His career peaked too early, at the tender age of twenty-four: while living rough, he published The Outsider, a classic study of alienation amongst major cultural figures. Unfortunately, it was downhill from there. Not only did Wilson's five sequels to The Outsider barely get noticed, but he also wrote a number of trashy novels,[note 1] books on the seamier side of criminology (he was a pen pal of the Moors Murderer Ian Brady for a good long while too), and… the Occult. His next most famous book after The Outsider is called, simply, The Occult; in fact, it's probably one of his better volumes on the subject, as some of his later ones seem like rush jobs, with even wilder ideas in them. The one thing that saves them, perhaps, is that when he wanted to, Wilson could write quite well (despite not perhaps being the complete genius he claimed to be). Some of his more literary novels are actually not bad.

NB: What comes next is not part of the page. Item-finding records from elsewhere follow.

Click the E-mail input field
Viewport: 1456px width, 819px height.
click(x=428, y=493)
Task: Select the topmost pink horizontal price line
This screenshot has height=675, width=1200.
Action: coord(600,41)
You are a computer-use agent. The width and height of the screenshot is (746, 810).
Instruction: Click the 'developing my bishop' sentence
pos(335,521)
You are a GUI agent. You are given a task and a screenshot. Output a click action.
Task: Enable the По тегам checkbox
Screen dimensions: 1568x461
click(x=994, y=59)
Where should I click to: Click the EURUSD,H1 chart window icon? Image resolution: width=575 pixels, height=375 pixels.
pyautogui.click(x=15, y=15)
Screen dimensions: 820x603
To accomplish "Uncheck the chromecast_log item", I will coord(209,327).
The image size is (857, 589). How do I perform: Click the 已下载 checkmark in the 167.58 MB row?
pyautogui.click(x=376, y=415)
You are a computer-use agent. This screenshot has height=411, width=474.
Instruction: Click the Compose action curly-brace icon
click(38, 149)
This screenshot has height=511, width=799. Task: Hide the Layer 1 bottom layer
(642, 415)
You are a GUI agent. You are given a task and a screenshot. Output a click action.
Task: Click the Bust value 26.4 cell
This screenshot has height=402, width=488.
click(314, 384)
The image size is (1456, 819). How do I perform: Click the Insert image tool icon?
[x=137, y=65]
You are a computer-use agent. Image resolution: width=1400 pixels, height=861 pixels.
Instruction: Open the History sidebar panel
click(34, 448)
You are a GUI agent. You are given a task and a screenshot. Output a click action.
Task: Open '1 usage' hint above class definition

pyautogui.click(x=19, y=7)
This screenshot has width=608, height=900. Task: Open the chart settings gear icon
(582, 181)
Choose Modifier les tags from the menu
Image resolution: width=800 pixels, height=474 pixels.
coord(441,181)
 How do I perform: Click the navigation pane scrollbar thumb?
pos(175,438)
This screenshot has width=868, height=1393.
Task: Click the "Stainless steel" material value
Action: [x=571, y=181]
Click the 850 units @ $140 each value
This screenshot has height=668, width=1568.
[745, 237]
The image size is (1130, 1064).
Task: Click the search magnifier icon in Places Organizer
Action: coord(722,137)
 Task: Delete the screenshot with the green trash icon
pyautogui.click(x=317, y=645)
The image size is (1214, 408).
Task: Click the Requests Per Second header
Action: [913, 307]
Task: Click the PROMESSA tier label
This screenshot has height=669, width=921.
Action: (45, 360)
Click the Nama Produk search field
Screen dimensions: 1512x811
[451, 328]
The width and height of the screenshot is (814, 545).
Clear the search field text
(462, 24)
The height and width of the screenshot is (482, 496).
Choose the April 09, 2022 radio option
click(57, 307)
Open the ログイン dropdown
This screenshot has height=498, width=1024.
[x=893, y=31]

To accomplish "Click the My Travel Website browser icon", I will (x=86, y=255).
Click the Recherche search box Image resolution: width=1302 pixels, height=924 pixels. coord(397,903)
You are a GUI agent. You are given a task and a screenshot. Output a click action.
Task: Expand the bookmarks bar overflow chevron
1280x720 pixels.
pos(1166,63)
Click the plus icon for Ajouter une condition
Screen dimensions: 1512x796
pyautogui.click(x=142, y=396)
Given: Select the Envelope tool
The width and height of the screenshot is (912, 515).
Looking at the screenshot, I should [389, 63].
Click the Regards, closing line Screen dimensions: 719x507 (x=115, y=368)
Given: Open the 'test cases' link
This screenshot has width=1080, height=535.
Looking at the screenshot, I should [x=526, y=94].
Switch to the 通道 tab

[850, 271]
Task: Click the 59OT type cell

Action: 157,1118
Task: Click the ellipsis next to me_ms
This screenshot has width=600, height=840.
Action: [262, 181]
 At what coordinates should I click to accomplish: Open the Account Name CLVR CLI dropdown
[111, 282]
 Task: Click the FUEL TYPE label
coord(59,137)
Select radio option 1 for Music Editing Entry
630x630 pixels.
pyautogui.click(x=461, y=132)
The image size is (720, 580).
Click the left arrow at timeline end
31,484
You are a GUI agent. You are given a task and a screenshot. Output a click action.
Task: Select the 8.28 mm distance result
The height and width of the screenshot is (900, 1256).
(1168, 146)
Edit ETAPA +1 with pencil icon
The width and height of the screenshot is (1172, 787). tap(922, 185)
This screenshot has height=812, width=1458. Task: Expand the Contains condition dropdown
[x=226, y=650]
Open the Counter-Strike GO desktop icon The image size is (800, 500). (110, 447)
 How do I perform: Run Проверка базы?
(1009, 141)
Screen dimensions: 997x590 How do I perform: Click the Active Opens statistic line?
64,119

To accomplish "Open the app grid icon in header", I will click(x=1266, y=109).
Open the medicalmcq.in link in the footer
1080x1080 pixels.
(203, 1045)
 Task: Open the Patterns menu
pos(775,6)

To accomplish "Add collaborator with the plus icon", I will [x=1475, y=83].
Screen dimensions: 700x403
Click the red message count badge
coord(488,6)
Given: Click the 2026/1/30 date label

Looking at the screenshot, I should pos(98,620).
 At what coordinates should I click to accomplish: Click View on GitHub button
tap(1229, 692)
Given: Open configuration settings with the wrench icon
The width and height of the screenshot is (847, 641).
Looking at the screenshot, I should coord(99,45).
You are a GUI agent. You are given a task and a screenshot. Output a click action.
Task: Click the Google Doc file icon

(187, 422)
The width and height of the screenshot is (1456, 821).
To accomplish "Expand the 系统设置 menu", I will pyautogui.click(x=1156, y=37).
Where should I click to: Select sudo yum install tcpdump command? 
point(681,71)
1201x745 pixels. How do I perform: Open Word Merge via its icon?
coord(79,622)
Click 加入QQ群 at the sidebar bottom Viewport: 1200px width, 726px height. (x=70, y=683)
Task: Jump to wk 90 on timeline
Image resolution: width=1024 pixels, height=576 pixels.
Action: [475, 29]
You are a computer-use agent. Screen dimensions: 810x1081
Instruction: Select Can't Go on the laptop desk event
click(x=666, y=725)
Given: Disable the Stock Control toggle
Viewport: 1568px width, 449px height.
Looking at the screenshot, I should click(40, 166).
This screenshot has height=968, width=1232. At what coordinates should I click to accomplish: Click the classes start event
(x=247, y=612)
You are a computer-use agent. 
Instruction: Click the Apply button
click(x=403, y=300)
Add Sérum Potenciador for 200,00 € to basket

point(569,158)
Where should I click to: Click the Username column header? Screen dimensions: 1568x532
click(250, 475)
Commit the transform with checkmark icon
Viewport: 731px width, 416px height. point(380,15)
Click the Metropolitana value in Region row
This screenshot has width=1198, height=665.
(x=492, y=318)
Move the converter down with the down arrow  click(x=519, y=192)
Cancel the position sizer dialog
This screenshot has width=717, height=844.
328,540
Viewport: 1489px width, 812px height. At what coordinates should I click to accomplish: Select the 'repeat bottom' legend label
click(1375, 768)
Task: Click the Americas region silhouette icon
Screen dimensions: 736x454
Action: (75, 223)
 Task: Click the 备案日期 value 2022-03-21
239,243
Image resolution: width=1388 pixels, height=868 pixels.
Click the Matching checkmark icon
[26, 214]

Von Däniken and Crowley[edit]

Despite his interest in the paranormal, Wilson was highly critical of both Erich von Däniken and Aleister Crowley.

And despite his disdain of Von Däniken, he was something of a fan of Charles Hapgood.[1]

Quotes[edit]

  • "Christianity was an epidemic rather than a religion. It appealed to fear, hysteria and ignorance. It spread across the Western world, not because it was true, but because humans are gullible and superstitious."
  • "I do not regard the late Carl Sagan as any kind of authority. On the contrary, as this book [Alien Dawn] will show, I regard him in many ways as a dubious publicity seeker and careerist, more concerned to maintain his reputation as the brilliant and sceptical representative of hard-headed science than to look squarely and honestly at the facts. In short, a bit of a crook."
  • "I experience the same sense of absurdity when I listen to a cosmologist like Stephen Hawking telling us that the universe began with a big bang fifteen billion years ago, and that physics will shortly create a 'theory of everything' that will answer every possible question about our universe; this entails the corollary that God is an unnecessary hypothesis. Then I think of the day when I suddenly realized that I did not know where space ended, and it becomes obvious that Hawking is also burying his head in the sand. God may be an unnecessary hypothesis for all I know, and I do not have the least objection to Hawking dispensing with him, but until we can understand why there is existence rather than nonexistence, then we simply have no right to make such statements. It is unscientific. The same applies to the biologist Richard Dawkins, with his belief that strict Darwinism can explain everything, and that life is an accidental product of matter. I feel that he is trying to answer the ultimate question by pretending it does not exist."
  • "The progress of human knowledge depends on maintaining that touch of scepticism even about the most 'unquestionable' truths. A century ago, Darwin's theory of evolution by natural selection was regarded as scientifically unshakeable; today, most biologists have their reservations about it. Fifty years ago, Freud's sexual theory of neurosis was accepted by most psychiatrists; today, it is widely recognized that his methods were highly questionable. At the turn of this century, a scientist who questioned Newton's theory of gravity would have been regarded as insane; twenty years later, it had been supplanted by Einstein's theory, although, significantly, few people actually understood it. It seems perfectly conceivable that our descendants of the twenty-second century will wonder how any of us could have been stupid enough to have been taken in by Darwin, Freud or Einstein."
  • "Religion, mysticism and magic all spring from the same basic 'feeling' about the universe: a sudden feeling of meaning, which human beings sometimes 'pick up' accidentally, as your radio might pick up some unknown station. Poets feel that we are cut off from meaning by a thick, lead wall, and that sometimes for no reason we can understand the wall seems to vanish and we are suddenly overwhelmed with a sense of the infinite interestingness of things."